*Soal Latihan*
1. Dalam kutipan Uriel Heilman pada teks tentang migran Afrika di Israel, apa saja yang disebut berada "di sisi lain"? Sebutkan semuanya.
2. Teruskan teks tentang migran Afrika di Israel, dimulai setelah kalimat terakhir yang tercantum.

*Bacaan*
"Saya menari gembira saat tiba. Itulah salah satu hari terindah dalam hidup saya." Demikian ujar Ismail Abdul-Rasul, seorang ayah empat anak dari Darfur, Sudan, menggambarkan perasaannya ketika dia diterima di Israel pada tahun 2007, setelah lima tahun yang menyedihkan di Mesir berikut perjalanannya yang mengerikan melintasi Semenanjung Sinai.
Kini, gelombang besar masuknya orang Afrika ke Israel umumnya dilupakan. Khususnya soal masuknya orang Eritrea dan Sudan. Padahal, mereka masuk tanpa izin selama tahun 2006-12 untuk berdiam di Israel. Imigrasi mereka untuk sementara waktu, menyebabkan orang Israel trauma sehingga sebagian besar dari mereka dibiarkan berdiam di negara itu, terutama di Tel Aviv. Jumlah seluruh migran ilegal Afrika yang datang ke Israel diperkirakan mencapai 55.000. Sekitar 35.000 dari mereka kini berdiam di negara tersebut. Episode ini layak diingat karena drama, horor, resolusi dan implikasinya.
Perjalanan
Muslim Afrika hampir semuanya mencapai negara Yahudi melalui darat. Mereka mulai masuk pada 2006. Tampaknya karena beberapa penyelundup Mesir membantu beberapa ratus orang Afrika memasuki Israel dan Pemerintah Israel memperlakukan mereka dengan lunak. Saat kabar itu kembali ke Mesir dan bagian benua yang lebih jauh, orang Afrika dalam jumlah yang lebih besar pun mengikutinya. Jurnalis Uriel Heilman pada tahun 2009 menangkap motif orang Afrika yang tengah berdiam di Mesir:
Di satu sisi ada bahaya dan kemiskinan. Kamp-kamp pengungsi penuh sesak, pekerjaan yang langka dan tentara Mesir yang terlalu bersemangat siap menembaki siapa saja yang berusaha melarikan diri ke Israel. ... Di sisi lain ada kemakmuran dan perlindungan yang relatif dari sebuah negara yang kebarat-baratan. Pemerintah yang lebih simpatik, dan beragam layanan bagi pengungsi termasuk dalam beberapa kasus, pekerjaan.

*Data Tersedia*
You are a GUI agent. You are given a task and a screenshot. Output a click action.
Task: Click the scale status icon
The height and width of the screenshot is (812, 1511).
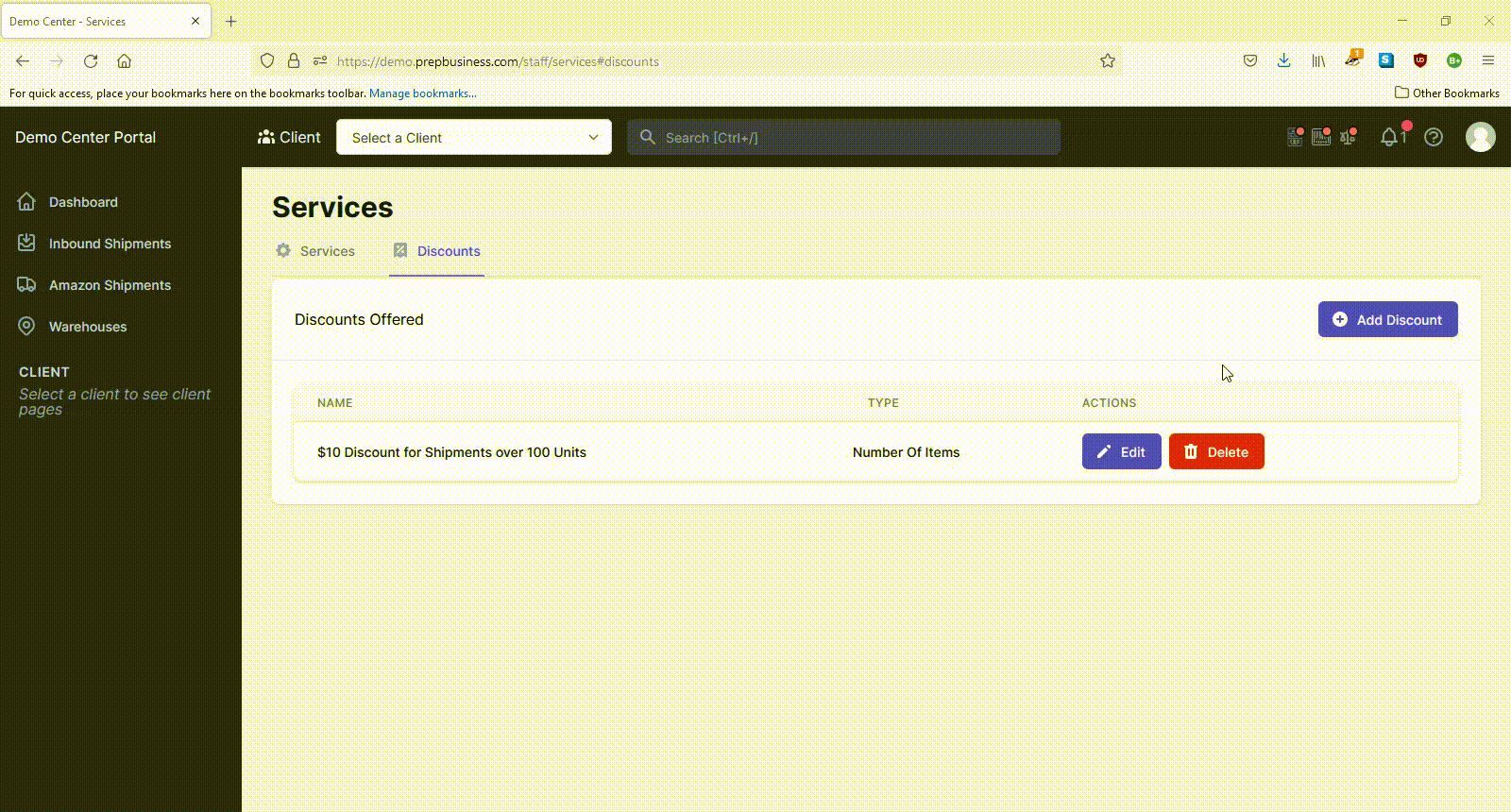point(1349,137)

*Jawaban Latihan*
1.
- kemakmuran dan perlindungan yang relatif dari sebuah negara yang kebarat-baratan
- pemerintah yang lebih simpatik
- beragam layanan bagi pengungsi
- dalam beberapa kasus, pekerjaan

2.
"Menyenangkan. Saya suka Israel. Ada orang-orang baik di sini," kata Emanuel, pemuda Sudan berusia 16 tahun yang berhasil selamat menyeberang. ... Emanuel tidur di tempat tidur yang bersih, mendapatkan makan tiga kali sehari dan kadang-kadang dibawa ke kolam renang, perkemahan musim panas dan wisata alam.
Seorang wanita Sudan menjelaskan mengapa dia berjalan lebih dari 200 mil melintasi Mesir dan Gurun Sinai menuju perbatasan Israel: orang Mesir "meludahi kami dan menyebut kami monyet dan binatang," sementara dia mendengar bahwa dia akan diperlakukan dengan baik di Israel. Dan, dia memang diperlakukan demikian: "Mereka memberi kami cokelat dan jus dan memborgol kami."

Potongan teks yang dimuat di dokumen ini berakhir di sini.